Mayors from around the globe coming to Carmel

Submitted by the City of Carmel

The City of Carmel will play host to the 57th International Making Cities Livable (IMCL) Conference June 8-12 at the Center for the Performing Arts, welcoming about 300 planners, designers, developers, social scientists and experts in public health from around the world.

The five-day conference, originally scheduled for 2020 but canceled due to the global pandemic, will focus on Carmel’s transformation from a suburb built for vehicles to a walkable, diverse, thriving, livable edge city.

Attendees will include an impressive list of some of the most accomplished and inspiring mayors and other officials, including former mayors of Freiburg, Germany and Bristol, U.K., and current mayors such as Porto, Portugal’s Rui Moreira. They will gather in City Center, the Palladium, Hotel Carmichael and other venues in Carmel to study the effective new tools and strategies that have brought about positive changes to Carmel. The conference topic is From Sprawl to Neighborhoods: Livable Cities (and Suburbs) for ALL.

IMCL conferences have been held annually in Europe and in the United States, such as in the Italian cities of Venice, Rome, and Siena; London, England; the Austrian cities of Vienna and Salzburg; Freiburg, Germany; Charleston, S.C.; Santa Fe, N.M.; Savannah, Ga.; San Francisco, Calif.; and others.

IMCL was founded in 1985 by Henry L. Lennard, Ph.D., Professor of Medical Sociology and Social Psychology at the University of California Medical Center, San Francisco; and Suzanne H. Crowhurst Lennard, Ph.D. (Arch.), Professor of Social Aspects of Architecture and Urban Design, University of California, Berkeley.

Brainard

“We are excited to be given this unique and rare opportunity to share our success story on an international stage,” said Carmel Mayor Jim Brainard. “Much the same way we learned by studying the great livable cities in Europe, we hope others can learn from the lessons we have learned over the past 20 years of creating distinct, mixed-use, human scale areas to which people are drawn and in which they can thrive.”

In the wake of the COVID-19 pandemic, increased attention is focused on America’s suburbs and how they are handling issues of health, equity, mobility, and livability. Innovators like Carmel are showing the way to a new generation of better, more livable ‘burbs.

Conference organizer Michael Mehaffy, Director of the Lennard Institute for Livable Cities, says the Carmel conference will examine timely topics such as neighborhood health, social capital, green cities, affordable housing, active mobility, gentrification, displacement and homelessness, age-friendly cities, resilience and adaptation, and other related issues.

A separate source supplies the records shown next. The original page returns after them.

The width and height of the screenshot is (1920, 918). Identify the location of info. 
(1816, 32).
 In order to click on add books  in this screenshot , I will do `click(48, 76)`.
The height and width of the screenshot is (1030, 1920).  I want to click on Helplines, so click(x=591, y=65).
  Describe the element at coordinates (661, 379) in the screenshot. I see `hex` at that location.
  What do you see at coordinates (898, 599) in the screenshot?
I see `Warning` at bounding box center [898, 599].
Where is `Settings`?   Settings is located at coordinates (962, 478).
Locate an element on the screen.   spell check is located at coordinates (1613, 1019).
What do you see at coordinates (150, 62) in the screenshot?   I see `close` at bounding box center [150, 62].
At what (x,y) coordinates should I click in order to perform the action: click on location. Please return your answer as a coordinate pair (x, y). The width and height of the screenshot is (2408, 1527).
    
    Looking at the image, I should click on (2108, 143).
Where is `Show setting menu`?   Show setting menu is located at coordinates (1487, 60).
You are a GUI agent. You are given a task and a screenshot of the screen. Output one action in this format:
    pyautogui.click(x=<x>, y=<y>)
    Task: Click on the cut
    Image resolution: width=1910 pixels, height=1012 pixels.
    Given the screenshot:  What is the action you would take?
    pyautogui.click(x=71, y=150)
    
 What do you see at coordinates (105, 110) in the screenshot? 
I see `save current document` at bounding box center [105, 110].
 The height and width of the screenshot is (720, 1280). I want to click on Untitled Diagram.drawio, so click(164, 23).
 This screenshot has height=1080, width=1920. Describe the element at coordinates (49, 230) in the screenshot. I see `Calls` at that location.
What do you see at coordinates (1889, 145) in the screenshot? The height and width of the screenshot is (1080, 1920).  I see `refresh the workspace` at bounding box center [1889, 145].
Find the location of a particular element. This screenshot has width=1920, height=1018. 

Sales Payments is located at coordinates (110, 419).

In a timely nod to current events, the conference will also assess the emerging lessons from the COVID-19 pandemic for cities and suburbs.

“It’s important to share these concrete examples of what has worked in this and other suburbs, where such a high percentage of the population now lives – either by choice, by plan, or too often because they have been unwillingly displaced from gentrifying city cores,” Mehaffy said.

Mayor Brainard agrees: “This conference is about bringing together the ‘doers’ – a blend of academic leaders, elected officials, city planners, engineers and developers, non-profit leaders, and citizens, not only from across the United States, but also internationally. Attendees will have the unparalleled opportunity to hear from all corners of the globe.”